There were only 6 people in my class this week, so we had a lot more space for our dry land time. A class mate asked about propulsion with our core and Shane talked about the role of gravity. He demonstrated the arm movement and shared that we could utilize gravity by being on a tipping point as we insert our arm into the “sleeve” in the water. In running, we use gravity by leaning forward until we have to tip to catch our legs and in swimming the tipping comes from the core. Something clicked with this for me tonight, and I was really glad that this question was asked and answered.
We worked on our form out of the water before hopping into the pool to start with 5 lengths of relaxed, easy swimming. As we built our “house of cards” we just kept working on our patient lead arm, shrugging our shoulders and using our core to propel our body. After our first 5 lengths, Shane started checking in with us after each 50. During one of these discussions, he told me that my shoulders were starting to relax. “YAY!!!!!” I was SO happy to hear this. I felt like they were relaxing, but the affirmation was great.
A 10K swim in 2000 feet deep water anyone?

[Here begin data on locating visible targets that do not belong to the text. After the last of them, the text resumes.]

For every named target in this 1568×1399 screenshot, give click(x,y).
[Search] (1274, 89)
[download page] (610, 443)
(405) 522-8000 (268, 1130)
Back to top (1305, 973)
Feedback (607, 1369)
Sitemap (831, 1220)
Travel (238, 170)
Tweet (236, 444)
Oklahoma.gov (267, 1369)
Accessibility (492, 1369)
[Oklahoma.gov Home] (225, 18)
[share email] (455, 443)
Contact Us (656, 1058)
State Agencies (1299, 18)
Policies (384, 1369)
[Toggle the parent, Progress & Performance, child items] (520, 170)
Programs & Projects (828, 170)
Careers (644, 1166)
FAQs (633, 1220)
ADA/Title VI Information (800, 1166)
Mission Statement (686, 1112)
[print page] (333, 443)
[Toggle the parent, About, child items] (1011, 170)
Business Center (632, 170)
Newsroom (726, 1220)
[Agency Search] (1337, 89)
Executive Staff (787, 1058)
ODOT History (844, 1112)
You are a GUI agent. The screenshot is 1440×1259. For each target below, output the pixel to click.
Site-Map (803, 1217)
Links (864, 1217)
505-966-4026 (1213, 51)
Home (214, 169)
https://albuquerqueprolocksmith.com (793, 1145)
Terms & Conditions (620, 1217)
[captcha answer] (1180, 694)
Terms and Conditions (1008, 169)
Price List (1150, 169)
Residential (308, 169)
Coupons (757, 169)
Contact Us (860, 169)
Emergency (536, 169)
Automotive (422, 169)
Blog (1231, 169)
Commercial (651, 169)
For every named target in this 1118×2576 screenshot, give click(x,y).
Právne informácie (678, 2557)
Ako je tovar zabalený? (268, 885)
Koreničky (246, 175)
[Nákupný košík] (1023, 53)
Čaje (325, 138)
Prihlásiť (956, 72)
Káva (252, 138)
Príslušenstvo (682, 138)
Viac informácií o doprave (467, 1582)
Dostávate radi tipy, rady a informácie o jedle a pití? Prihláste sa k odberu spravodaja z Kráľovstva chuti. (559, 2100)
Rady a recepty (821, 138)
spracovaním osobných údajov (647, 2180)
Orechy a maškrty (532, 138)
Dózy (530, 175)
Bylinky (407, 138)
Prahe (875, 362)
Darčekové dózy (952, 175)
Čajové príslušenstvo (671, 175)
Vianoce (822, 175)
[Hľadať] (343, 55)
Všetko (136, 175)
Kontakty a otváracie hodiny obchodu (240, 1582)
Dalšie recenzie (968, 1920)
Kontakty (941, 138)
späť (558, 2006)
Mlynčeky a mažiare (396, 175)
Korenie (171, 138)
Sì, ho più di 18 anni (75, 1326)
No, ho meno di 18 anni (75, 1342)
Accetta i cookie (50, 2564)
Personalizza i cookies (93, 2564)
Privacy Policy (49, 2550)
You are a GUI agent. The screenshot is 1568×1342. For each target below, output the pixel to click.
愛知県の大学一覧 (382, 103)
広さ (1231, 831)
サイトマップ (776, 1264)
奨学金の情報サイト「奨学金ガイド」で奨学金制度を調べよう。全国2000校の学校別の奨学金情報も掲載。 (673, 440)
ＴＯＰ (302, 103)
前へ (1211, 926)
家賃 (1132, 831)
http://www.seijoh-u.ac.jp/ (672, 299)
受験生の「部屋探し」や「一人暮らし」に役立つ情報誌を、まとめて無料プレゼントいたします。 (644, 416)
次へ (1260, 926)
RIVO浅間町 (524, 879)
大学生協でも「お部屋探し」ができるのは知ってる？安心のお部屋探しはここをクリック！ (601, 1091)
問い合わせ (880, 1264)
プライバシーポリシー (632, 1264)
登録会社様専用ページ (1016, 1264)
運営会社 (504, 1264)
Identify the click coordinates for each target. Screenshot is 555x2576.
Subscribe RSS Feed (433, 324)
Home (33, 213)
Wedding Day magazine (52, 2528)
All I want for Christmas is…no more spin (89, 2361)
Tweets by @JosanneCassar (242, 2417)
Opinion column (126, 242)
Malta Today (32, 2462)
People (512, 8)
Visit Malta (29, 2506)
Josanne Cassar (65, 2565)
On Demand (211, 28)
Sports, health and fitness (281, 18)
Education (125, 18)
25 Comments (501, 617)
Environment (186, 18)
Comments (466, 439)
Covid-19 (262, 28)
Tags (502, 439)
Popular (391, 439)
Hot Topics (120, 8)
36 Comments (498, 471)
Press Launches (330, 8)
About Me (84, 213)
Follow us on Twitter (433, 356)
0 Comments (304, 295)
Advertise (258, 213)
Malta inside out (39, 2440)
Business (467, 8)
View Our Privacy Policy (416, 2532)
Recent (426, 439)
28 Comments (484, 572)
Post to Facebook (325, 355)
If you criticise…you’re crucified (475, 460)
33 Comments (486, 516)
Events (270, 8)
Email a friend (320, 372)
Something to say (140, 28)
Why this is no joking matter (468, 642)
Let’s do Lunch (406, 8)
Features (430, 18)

About halfway through class, I stopped mid lap and had a moment of panic. I was breathing just fine in my practice, but it was because I knew that I could stop practicing breathing at any moment. I could choose to go back to stopping in the pool, breathing and then resume swimming because the pool is only 4 feet deep.
“What about when I’m in open water? Or a pool that has a deep end?”
I shared this thought when I got to the end, which started a conversation about water depth. Shane told us about swimming in 2000 ft deep water near Kona. He said the rays of the sun go through the clear water and look like the fingers of God. He went on to tell us about being able to see dolphins far beneath him while swimming. A classmate asked him the longest distance he’s swum before and he answered “about 6 miles.” Wow! He went on to talk about workouts as “practice” vs workouts. I love that Shane is so zen, and his focus is truly on long term growth vs short term. This helps give every session perspective, and has really improved my outlook on swimming. A classmate was having a difficult evening with her patient lead arm. Shane reminded her, and all of us, to accept each session for what it is. Some will be hard and frustrating and others will click along. Our job is to accept this, work on what we can, and keep our attitude strong and solid.
Tonight Shane introduced us to a device called a tempo trainer. This nifty little device sends out a sound at consistent intervals. He had us begin with a moderate setting, then cycle it slower and slower and reverse through the same cycle. The purpose of this series of drills was to help us with our balance and patient lead arm. If our body was not in balance, it would be very difficult to switch at the specified times. After the first lap one of my classmates said “this is SO slow” about our fastest setting, while I felt it was pretty speedy compared to what I’d been doing. Our class was roughly split down the middle about whether it felt fast or slow. At first I commented that it was like patting my head and rubbing my belly at the same time. My focus was drawn to the trainer, and I wasn’t able to think about my form. However, as the speeds changed, I became really comfortable with it. I started to think of it like hockey is to ice-skating. I had to focus on this, so my form just became second nature. I even noticed that my lead arm was staying patient during breathing strokes, something I had struggled with during the first part of class.
Shane offered to swim for us at the end of the class. A bunch of us hopped into the hot tub to watch in warm comfort, while a couple of brave classmates hung out by the main pool to watch. He jokes with us that we’ll get bonus points if we fall asleep while swimming, and as we watched him we couldn’t help but feel relaxed. Things heard from the hot tub, “wow, he practically has fins,” and “he is so calm” to “look at his patient lead arm.” Of course also joked that he needed to work on being more patient (not possible)! Here is a video of Shane swimming.
7 Down, 1 to Go
When this session started I wasn’t sure if I’d make it through 8 sessions, and I certainly didn’t think that I’d start to enjoy swimming. I remember when I first started running; when many runs ended in tears and I felt completely inept with the sport. With all my failed starts I think I resigned myself to thinking that maybe swimming would never turn into what running is for me now; something I truly love.
Last night, during one of our 50s, I started behind one of my classmates and I caught up to her. We weren’t racing by any means, but I’ve NEVER caught up to another swimmer in my entire life. When I did my first lake practice swim with Jenny this summer, before my panic attack in the first minute or so of swimming, Jenny already had at least 25 yards on me. When Scott and I attended an open water swim clinic this summer. When we were practicing starts I was dead last in the 25 yard swim every time! I certainly wasn’t catching anyone then. I’m feeling positive about swimming, and committed to finishing this learning process. My only wish is that we had more than one class left!!